**WHAT YOU SHOULD DO:** Please reproduce, word for word, the portion of the article on the Mangano defense summation starting at "Keating used a" and ending at "loans for Singh.".

# Start of PROVIDED PASSAGE

Edward and Linda Mangano arrive at federal court in Central...

Edward and Linda Mangano arrive at federal court in Central Islip on Monday. Credit: James Carbone

Law schooled

“Good morning,” said Kevin Keating, the attorney for former Nassau County Executive Edward Mangano, jumping right in to tell jurors as he continued his summation Tuesday. “I want to remind you of the law.”

From there — much as the prosecution had done in defining legal terms Monday — Keating wanted to explain what “formal government action” meant.

Or, more to his argument, what it did not mean.

“Attending a meeting is not a formal government action,” he said. It was an apparent reference to an April 2010 meeting Mangano attended during which there were discussions of whether the Town of Oyster Bay could back loans for Harendra Singh.

“Expressing support for a position is not a formal government action,” Keating said.

As the morning wore on, Keating built alternative scenarios to counter testimony from Singh and other witnesses. And he spoke more softly — and sometimes almost inaudibly for spectators — than he had Monday afternoon.

But Keating wasn’t speaking to the courtroom, he was speaking to the jury.

At several points, he picked up copies of text messages or phone records or even some of the government’s sophisticated graphics to show the jury.

Unlike the government, however, Keating didn’t put them on the courtroom’s big screen.

Instead, he leaned in toward jurors, often pointing to what he wanted them to see.

In several instances, a few jurors leaned in toward Keating too.

Dissecting the testimony

Keating — who by lunch break Tuesday had, over two days, talked for almost four and a half hours — picked through testimony, witnesses’ previous statements and other materials to make points in Mangano’s defense.

Keating used a conversation with Singh — recorded by Frederick Mei, Oyster Bay’s former town attorney, who had agreed to wear a wire — to make the argument that Mei himself had stated that Edward Mangano had nothing to do with town-backed loans for Singh.

“Their own cooperator said, 'That’s not true,'” Keating said, “and they didn’t call him as a witness.”

Keating also used the yearslong relationship between Singh and Oyster Bay to argue that Singh — despite his testimony to the contrary — hardly needed Mangano’s intercession to get facetime with John Venditto, the town’s former supervisor, to push for town-backed loans.

“He had full, unfettered access to John Venditto for 12 years,” Keating said, his voice rising. “Harendra Singh built a conference room for him.”

To do, or not to do

Keating, throughout his summation, also made much of what prosecutors did not do in presenting their case.

He said they did not call Mei — who testified last year — to testify at the Mangano retrial.

# End of PROVIDED PASSAGE
# Start of DATASET EXCERPTS

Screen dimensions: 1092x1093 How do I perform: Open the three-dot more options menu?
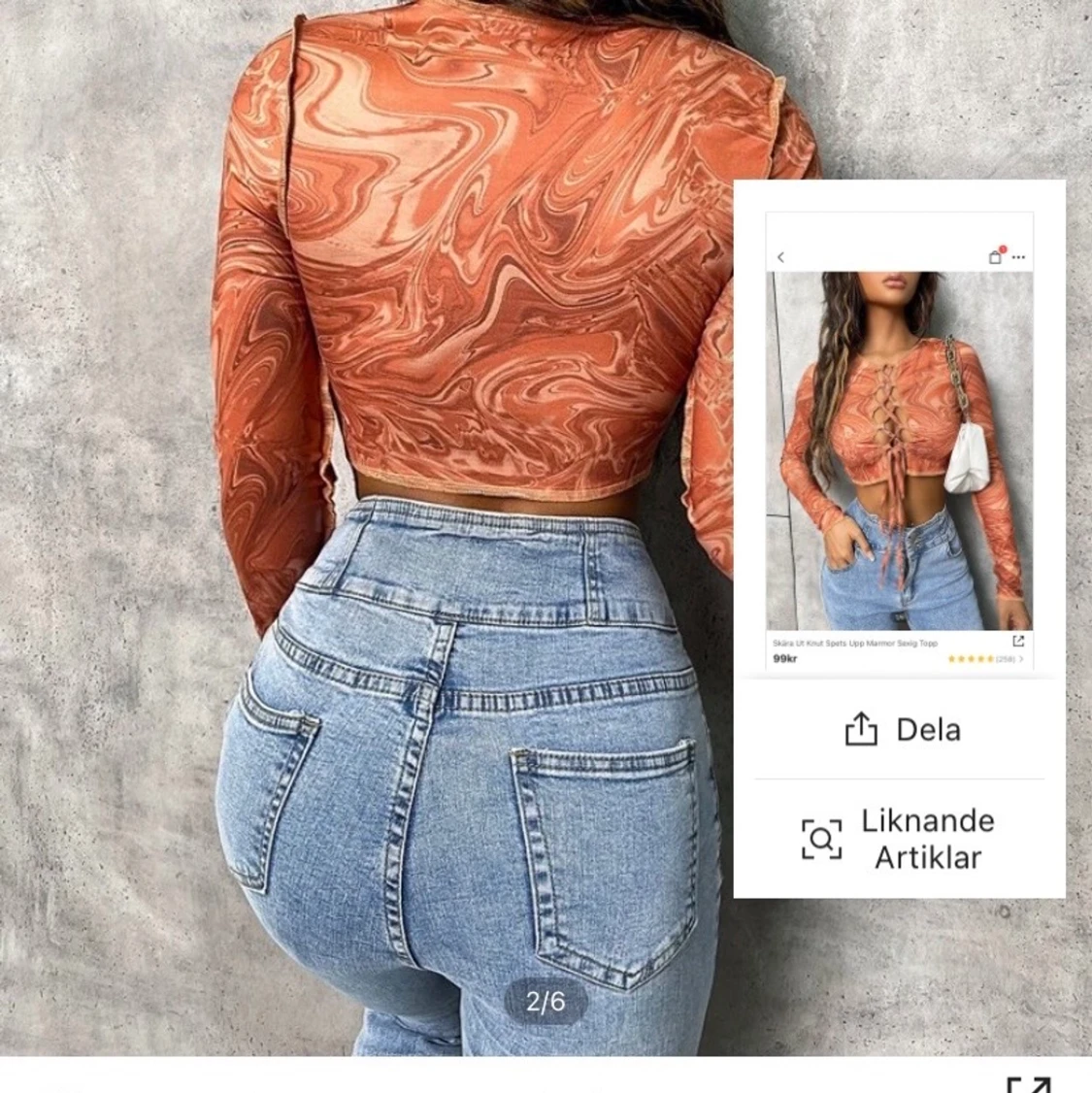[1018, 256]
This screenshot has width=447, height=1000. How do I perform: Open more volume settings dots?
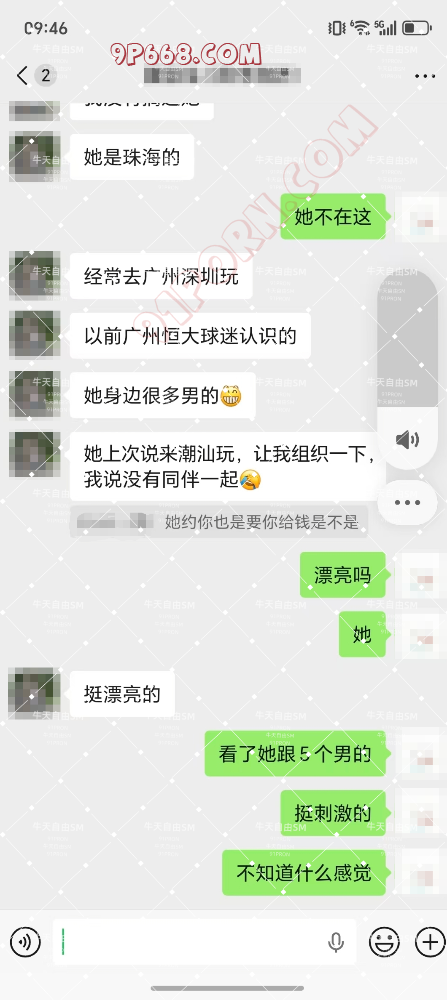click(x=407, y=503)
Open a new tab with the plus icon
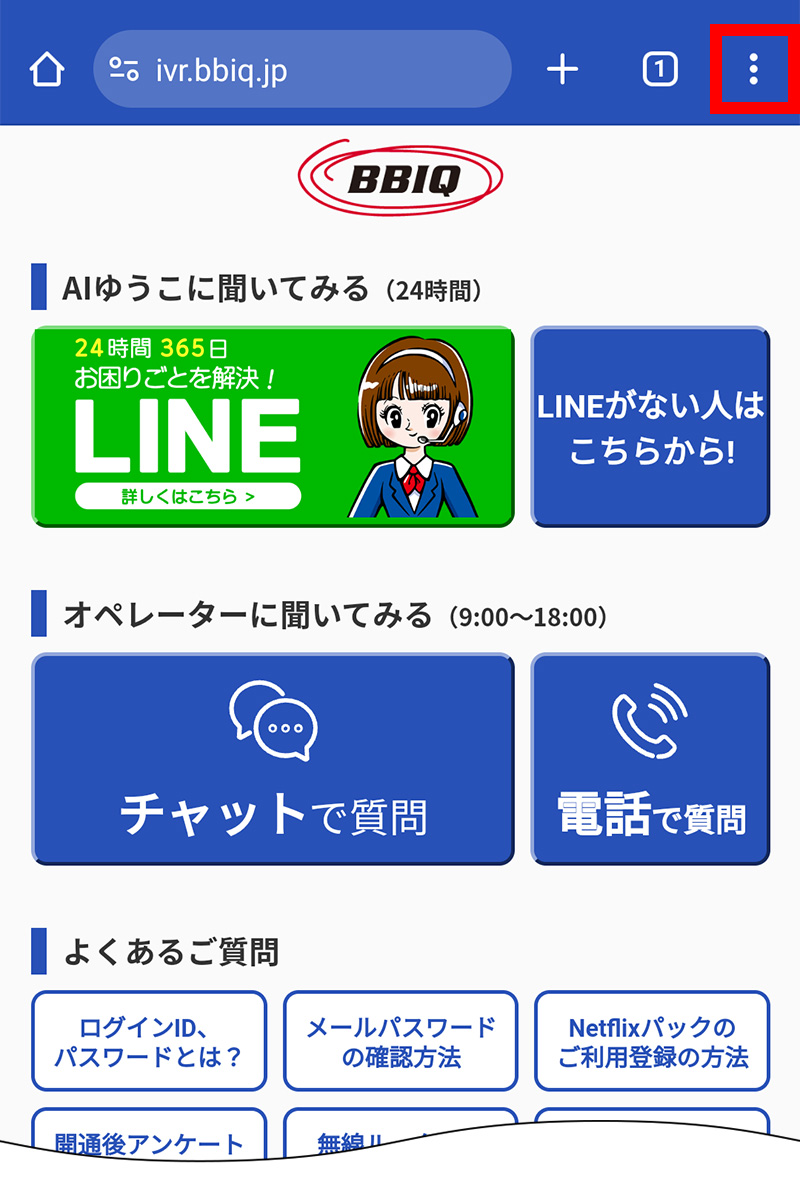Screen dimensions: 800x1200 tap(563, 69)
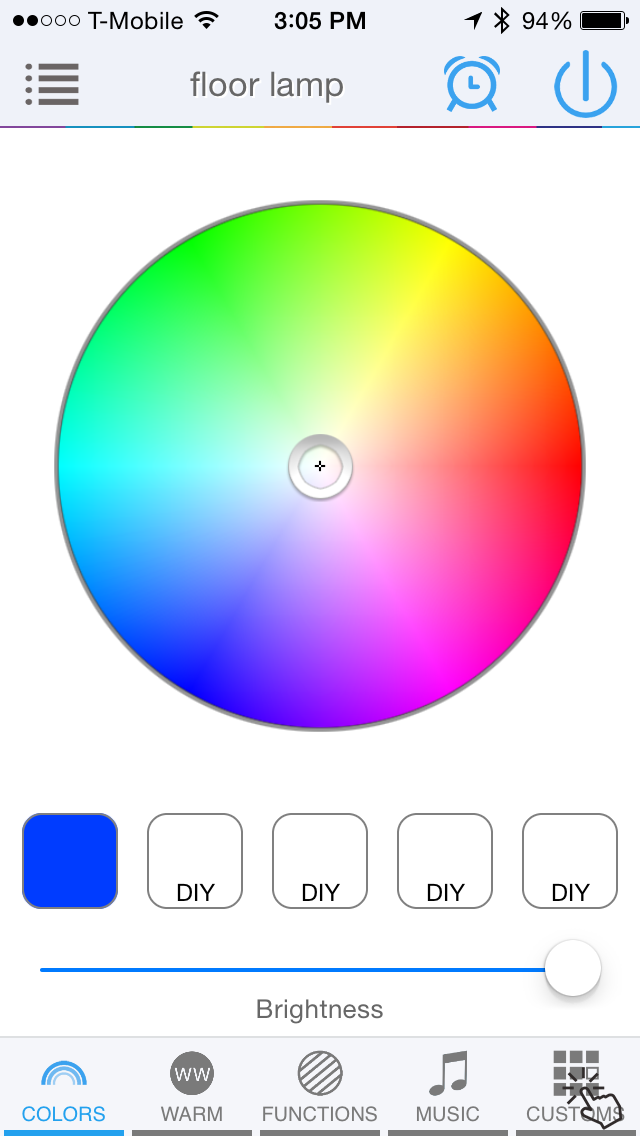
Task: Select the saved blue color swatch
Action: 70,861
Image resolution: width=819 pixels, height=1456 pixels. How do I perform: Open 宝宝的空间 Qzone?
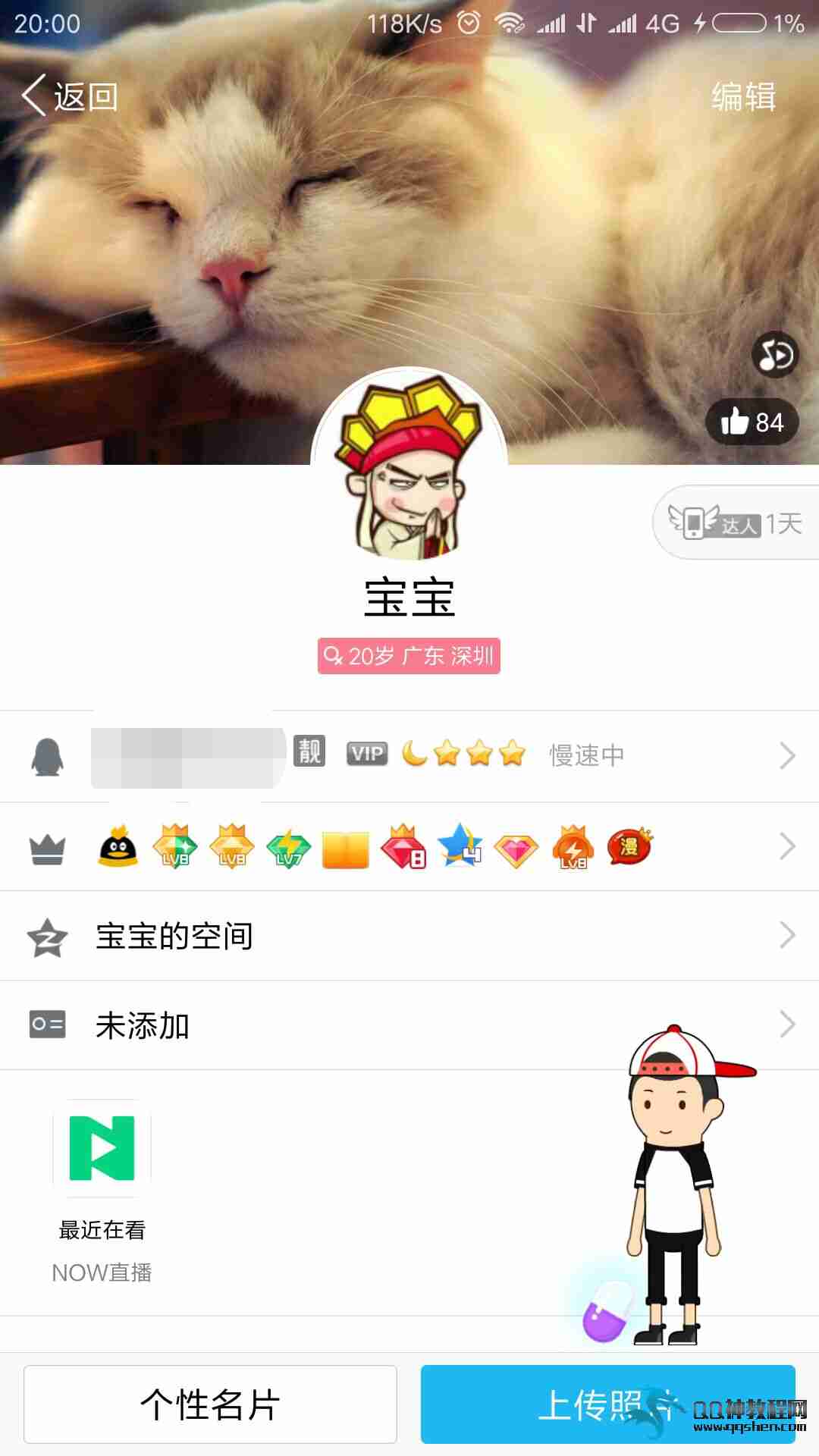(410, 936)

# End of DATASET EXCERPTS

**COMPLETE ANSWER:**
Keating used a conversation with Singh — recorded by Frederick Mei, Oyster Bay’s former town attorney, who had agreed to wear a wire — to make the argument that Mei himself had stated that Edward Mangano had nothing to do with town-backed loans for Singh.